Primary LanguageJava

wayback-easy

This is a proof of concept maven overlay that allows OpenWayback to be configured using a simple pywb-style YAML file.

collections:
  testcoll: /data/example/

  coll2:
    index: /data/cdx/
    resource: /data/warcs/

  remotecoll:
    index: http://cdx.example.org/cdx/
    resource: http://warcs.example.org/warcs/

  # While YAML is not quite as flexible as Spring XML you can call setters
  # on bean-like objects and pass arguments to constructors.
  # So the same sort of mechanisms can be used to enable custom
  # implementations of some components.
  #
  # Obviously this power should only be used if you have to, as 
  # it couples the configuration to class names.
  locationdb:
    index: /data/cdx/
    resource: !!org.archive.wayback.resourcestore.LocationDBResourceStore
      db: !!org.archive.wayback.resourcestore.locationdb.RemoteResourceFileLocationDB
      - http://example.org/location-db

surt_ordered: true

Running it

Put some WARCs and CDX files somewhere. Create a config.yaml containing a collection:

collections:
  example: /data/warcs-and-cdxes/

Either deploy to app container (Jetty, Tomcat) or just run:

mvn jetty:run -Dwayback.config=config.yaml

Set the path to your config.yaml using the wayback.config system property, servlet context init paramter or the environment variable WAYBACK_CONFIG.

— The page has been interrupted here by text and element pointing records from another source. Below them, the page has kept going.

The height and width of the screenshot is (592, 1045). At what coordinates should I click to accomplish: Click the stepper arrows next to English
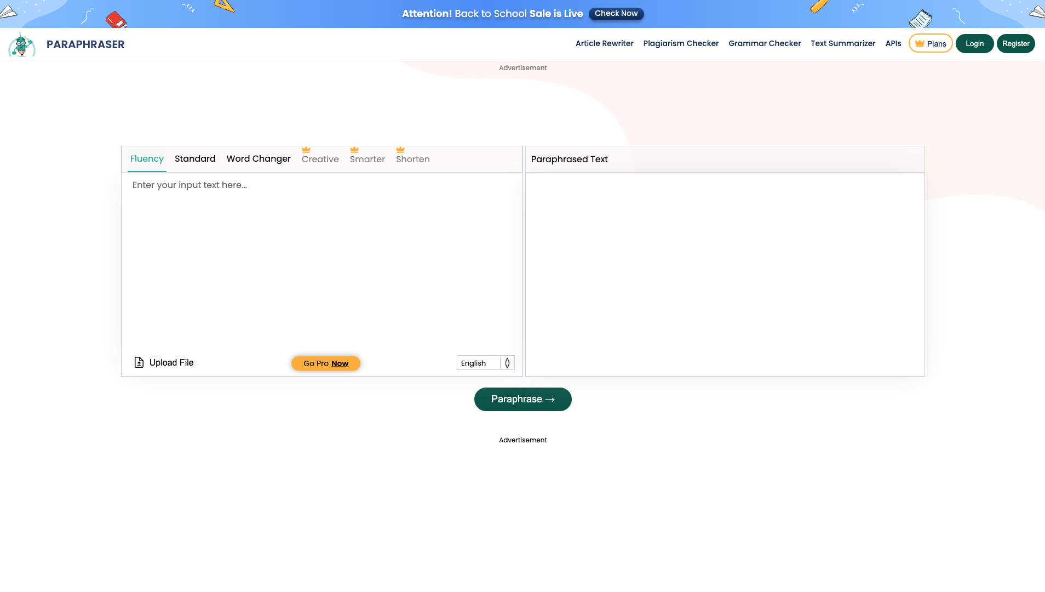click(507, 362)
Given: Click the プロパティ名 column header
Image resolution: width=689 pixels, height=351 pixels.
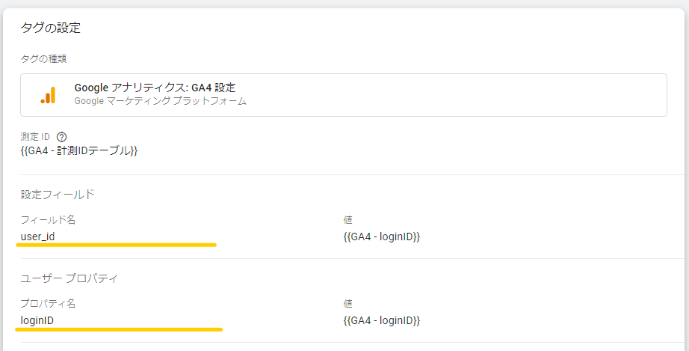Looking at the screenshot, I should click(x=48, y=304).
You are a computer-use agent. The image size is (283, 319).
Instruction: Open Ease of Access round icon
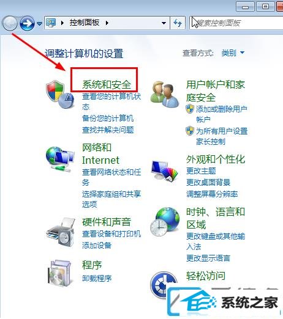pos(161,285)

Hit http://localhost:8080/example/ in your browser.

Why?

  • Simple and readable
  • Approachable for non-programmers (and arguably for most programmers too!)
  • Decouples the configuration format from implementation details of the application (class, property names) allowing refactoring and deprecation
  • Potential for better error messages and deprecation warnings
  • Pywb and (Open)Wayback could share a common configuration subset

Known Issues

These are trivially fixable, I just haven't gotten around to it as this is a proof of concept.

  • No root index page.
  • Error if you don't have a trailing slash on the collection URL
  • Only a few things can be configured.
  • Probably lots of other issues, I haven't tested this much.